Everyday Rather Live in Classic Eras

The new album MONTEVERDI’s Vespers of 1610

Monteverdi’s Vespers of 1610 is quite simply one of the greatest works of sacred music ever written. The approach is pretty straightforward: a ‘concert-style’ performance with a tutti choir of 22, no extra instrumental doubling, no added chant, and with all the numbers presented in the usual (ie published) order. It thus differs significantly from Christophers’s 1988 version for Hyperion, a liturgical reconstruction of a Vespers for St Barbara with chants, added instrumental sonatas and extensive reordering. The decision whether to perform the ‘Lauda Jerusalem’ and Magnificat at low or high pitch is avoided by offering both (a unique solution on record I think), though Christophers’s personal preference is presumably revealed by the fact the high version is the one in situ, while the low can only be incorporated by means of track reprogramming and a hop or two between discs.

The opportunity for direct comparison is interesting, however. At low pitch the sound is undoubtedly richer and the performers more comfortable, while high pitch brings an element of strain but greater intensity of sound. Indeed, in this it rather stands out from the rest of the performance, which avoids the boldly dramatic (a là Gardiner), the swiftly changeable (Alessandrini) or the atmospherically beautiful (Savall). Unfortunately this means more losses than gains. Although there is no doubting the expertise of Christophers’s singers and players, the sum of everyone’s efforts on this occasion is surprisingly bloodless.
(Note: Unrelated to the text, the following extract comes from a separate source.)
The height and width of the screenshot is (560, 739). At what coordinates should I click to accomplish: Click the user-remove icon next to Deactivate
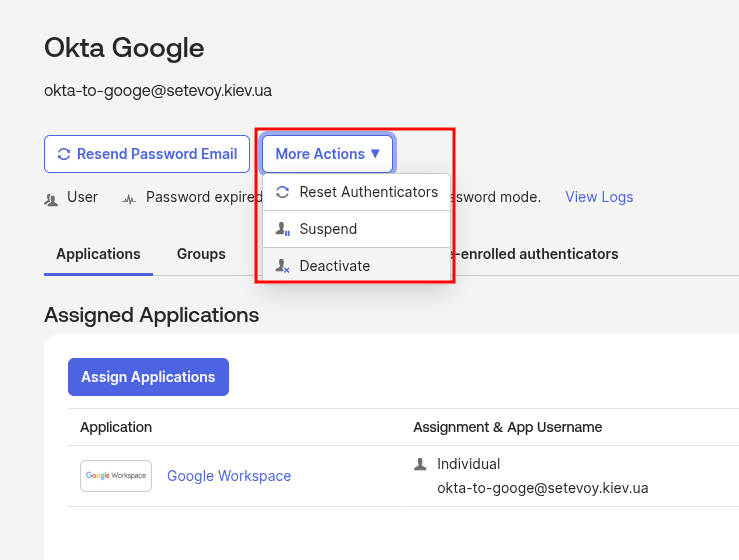282,266
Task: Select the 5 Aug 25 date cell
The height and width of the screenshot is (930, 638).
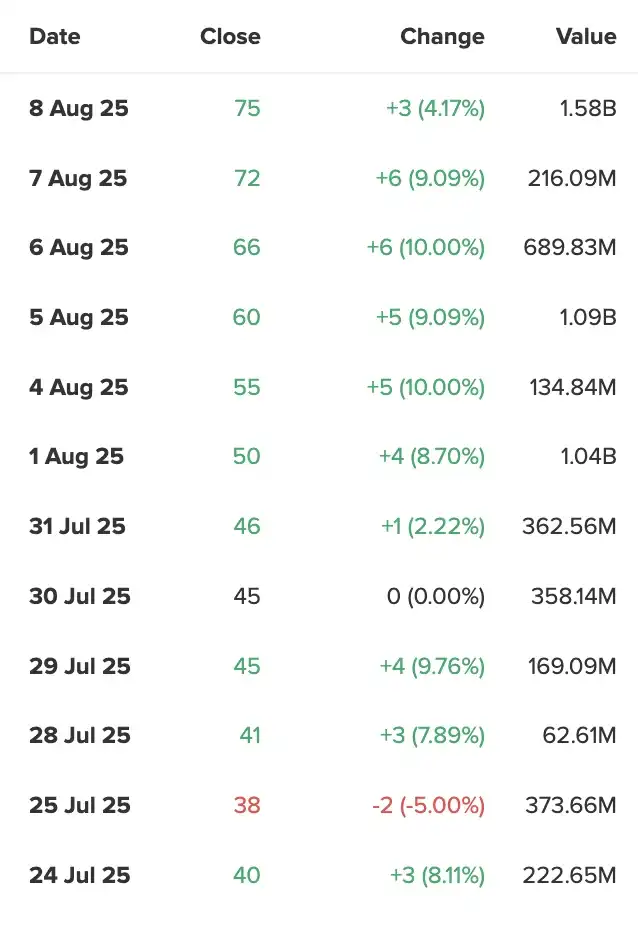Action: 79,317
Christophers’s brisk momentum, cleverly achieved without necessarily taking things all that quickly, works well in the Magnificatbut elsewhere rushes many of the music’s more exquisite corners and often fails to realise the work’s grandeur. Above all, it is a pity that some of the soloists had not conveyed the aching eloquence of Monteverdi’s writing more memorably, or in places simply done more to grab their moment. The recorded sound is relatively intimate, not churchy even though recorded in a church, and with a certain graininess to the choral texture.

In a piece with so many places that can really excite the listener, this recording left me a little disappointed. There are plenty of others to choose from but if you want a recent one that hits most of the required spots, try Leonardo García Alarcón’s with Cappella Mediterranea and the Namur Chamber Choir on Ambronay.